◆ **Brief**
Reproduce the material below verbatim, starting at the line that contains "Where should I click to: Expand" and ending after the line that contains "point(104,221)". Include nothing else.

◆ **Records for the task**

--------------------------------------------------

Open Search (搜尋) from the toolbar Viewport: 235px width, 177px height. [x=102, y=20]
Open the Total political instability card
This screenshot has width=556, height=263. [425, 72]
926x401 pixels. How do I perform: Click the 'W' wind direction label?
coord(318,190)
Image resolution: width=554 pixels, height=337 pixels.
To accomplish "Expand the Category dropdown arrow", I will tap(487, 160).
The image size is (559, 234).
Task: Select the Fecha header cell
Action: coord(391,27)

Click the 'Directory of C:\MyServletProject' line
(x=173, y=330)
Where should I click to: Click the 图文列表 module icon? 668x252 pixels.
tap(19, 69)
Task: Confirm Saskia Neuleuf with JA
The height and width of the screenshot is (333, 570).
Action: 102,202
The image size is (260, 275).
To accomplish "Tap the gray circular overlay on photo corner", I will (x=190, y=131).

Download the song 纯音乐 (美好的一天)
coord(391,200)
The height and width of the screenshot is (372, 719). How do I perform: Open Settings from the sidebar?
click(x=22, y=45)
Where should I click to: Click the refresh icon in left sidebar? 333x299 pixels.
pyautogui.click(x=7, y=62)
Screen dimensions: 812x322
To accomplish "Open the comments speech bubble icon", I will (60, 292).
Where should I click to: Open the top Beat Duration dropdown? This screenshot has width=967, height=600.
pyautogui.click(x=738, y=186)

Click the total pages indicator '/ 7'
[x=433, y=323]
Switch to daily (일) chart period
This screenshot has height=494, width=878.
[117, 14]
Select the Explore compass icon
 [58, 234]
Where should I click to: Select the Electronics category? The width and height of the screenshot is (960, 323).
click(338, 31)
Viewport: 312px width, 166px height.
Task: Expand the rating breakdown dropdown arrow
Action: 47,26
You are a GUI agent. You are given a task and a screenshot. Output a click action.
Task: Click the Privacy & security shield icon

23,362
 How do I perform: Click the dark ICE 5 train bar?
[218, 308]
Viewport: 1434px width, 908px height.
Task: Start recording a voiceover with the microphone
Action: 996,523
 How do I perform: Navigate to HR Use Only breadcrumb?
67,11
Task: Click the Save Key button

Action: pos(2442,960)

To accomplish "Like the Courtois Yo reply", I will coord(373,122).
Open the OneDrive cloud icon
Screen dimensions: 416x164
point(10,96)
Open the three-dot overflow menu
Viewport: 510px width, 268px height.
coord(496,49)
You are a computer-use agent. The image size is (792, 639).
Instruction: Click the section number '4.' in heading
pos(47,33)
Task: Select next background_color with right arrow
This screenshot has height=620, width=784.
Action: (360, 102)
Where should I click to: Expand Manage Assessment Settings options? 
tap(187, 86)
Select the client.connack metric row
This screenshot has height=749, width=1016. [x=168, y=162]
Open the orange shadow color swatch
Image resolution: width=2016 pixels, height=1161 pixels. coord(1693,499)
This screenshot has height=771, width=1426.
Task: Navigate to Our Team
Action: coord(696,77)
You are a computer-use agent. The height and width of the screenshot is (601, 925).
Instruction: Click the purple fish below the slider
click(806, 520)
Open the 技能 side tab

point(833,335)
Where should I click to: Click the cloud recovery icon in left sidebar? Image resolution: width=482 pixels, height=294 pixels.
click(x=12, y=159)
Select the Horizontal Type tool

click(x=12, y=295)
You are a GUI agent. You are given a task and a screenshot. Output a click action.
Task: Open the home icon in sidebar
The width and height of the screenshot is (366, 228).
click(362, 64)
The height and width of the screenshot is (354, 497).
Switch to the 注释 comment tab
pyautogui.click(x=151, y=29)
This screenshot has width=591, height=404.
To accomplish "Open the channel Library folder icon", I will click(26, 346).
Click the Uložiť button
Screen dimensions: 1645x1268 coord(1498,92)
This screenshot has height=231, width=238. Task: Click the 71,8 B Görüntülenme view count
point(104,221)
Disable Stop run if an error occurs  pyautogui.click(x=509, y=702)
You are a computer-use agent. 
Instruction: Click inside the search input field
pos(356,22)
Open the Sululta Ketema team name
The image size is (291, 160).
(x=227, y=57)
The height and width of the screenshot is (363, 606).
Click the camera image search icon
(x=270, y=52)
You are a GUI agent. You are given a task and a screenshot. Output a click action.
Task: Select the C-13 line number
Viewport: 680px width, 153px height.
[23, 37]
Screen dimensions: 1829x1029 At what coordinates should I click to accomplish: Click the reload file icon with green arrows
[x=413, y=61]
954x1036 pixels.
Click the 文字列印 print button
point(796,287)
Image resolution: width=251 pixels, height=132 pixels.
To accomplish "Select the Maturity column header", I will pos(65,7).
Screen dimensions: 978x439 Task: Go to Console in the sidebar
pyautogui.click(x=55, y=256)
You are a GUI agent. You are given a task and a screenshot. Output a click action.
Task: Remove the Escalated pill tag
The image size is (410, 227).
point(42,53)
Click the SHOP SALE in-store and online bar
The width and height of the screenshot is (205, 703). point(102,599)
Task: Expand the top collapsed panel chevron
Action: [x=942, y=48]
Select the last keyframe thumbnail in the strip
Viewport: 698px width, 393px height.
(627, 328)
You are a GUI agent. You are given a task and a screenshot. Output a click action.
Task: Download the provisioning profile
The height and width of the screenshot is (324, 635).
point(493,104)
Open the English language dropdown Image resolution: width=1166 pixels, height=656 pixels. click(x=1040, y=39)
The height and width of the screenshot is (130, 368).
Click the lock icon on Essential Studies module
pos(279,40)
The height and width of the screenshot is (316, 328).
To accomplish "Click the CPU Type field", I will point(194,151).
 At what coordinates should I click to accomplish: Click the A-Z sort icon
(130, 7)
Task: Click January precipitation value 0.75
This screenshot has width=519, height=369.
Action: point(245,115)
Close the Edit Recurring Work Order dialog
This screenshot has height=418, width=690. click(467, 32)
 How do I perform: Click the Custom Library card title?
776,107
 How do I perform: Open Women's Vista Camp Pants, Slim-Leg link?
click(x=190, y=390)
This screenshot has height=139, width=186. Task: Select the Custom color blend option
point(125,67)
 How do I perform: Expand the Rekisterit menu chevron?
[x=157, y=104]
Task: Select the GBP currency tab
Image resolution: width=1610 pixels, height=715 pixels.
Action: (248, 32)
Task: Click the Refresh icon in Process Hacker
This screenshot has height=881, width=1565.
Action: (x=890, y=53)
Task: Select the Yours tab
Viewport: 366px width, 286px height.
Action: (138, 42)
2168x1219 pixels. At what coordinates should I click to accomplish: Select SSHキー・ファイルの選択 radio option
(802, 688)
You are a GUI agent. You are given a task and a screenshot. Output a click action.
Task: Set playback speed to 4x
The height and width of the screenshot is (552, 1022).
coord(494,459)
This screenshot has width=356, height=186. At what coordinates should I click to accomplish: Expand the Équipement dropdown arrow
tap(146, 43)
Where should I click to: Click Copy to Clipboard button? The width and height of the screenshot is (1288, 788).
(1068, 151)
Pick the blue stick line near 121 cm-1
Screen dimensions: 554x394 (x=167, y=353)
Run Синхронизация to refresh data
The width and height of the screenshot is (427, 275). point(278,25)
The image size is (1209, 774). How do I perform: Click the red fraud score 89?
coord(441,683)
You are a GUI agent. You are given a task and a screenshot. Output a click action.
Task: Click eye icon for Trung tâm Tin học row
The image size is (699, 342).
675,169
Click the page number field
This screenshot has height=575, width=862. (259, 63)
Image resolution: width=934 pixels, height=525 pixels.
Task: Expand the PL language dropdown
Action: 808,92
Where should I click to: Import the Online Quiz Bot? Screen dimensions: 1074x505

--------------------------------------------------

◆ **Response**
Where should I click to: Expand Manage Assessment Settings options? 
tap(187, 86)
Select the client.connack metric row
This screenshot has height=749, width=1016. [x=168, y=162]
Open the orange shadow color swatch
Image resolution: width=2016 pixels, height=1161 pixels. coord(1693,499)
This screenshot has height=771, width=1426.
Task: Navigate to Our Team
Action: coord(696,77)
You are a computer-use agent. The height and width of the screenshot is (601, 925).
Instruction: Click the purple fish below the slider
click(806, 520)
Open the 技能 side tab

point(833,335)
Where should I click to: Click the cloud recovery icon in left sidebar? Image resolution: width=482 pixels, height=294 pixels.
click(x=12, y=159)
Select the Horizontal Type tool

click(x=12, y=295)
You are a GUI agent. You are given a task and a screenshot. Output a click action.
Task: Open the home icon in sidebar
The width and height of the screenshot is (366, 228).
click(362, 64)
The height and width of the screenshot is (354, 497).
Switch to the 注释 comment tab
pyautogui.click(x=151, y=29)
This screenshot has width=591, height=404.
To accomplish "Open the channel Library folder icon", I will click(26, 346).
Click the Uložiť button
Screen dimensions: 1645x1268 coord(1498,92)
This screenshot has height=231, width=238. Task: Click the 71,8 B Görüntülenme view count
point(104,221)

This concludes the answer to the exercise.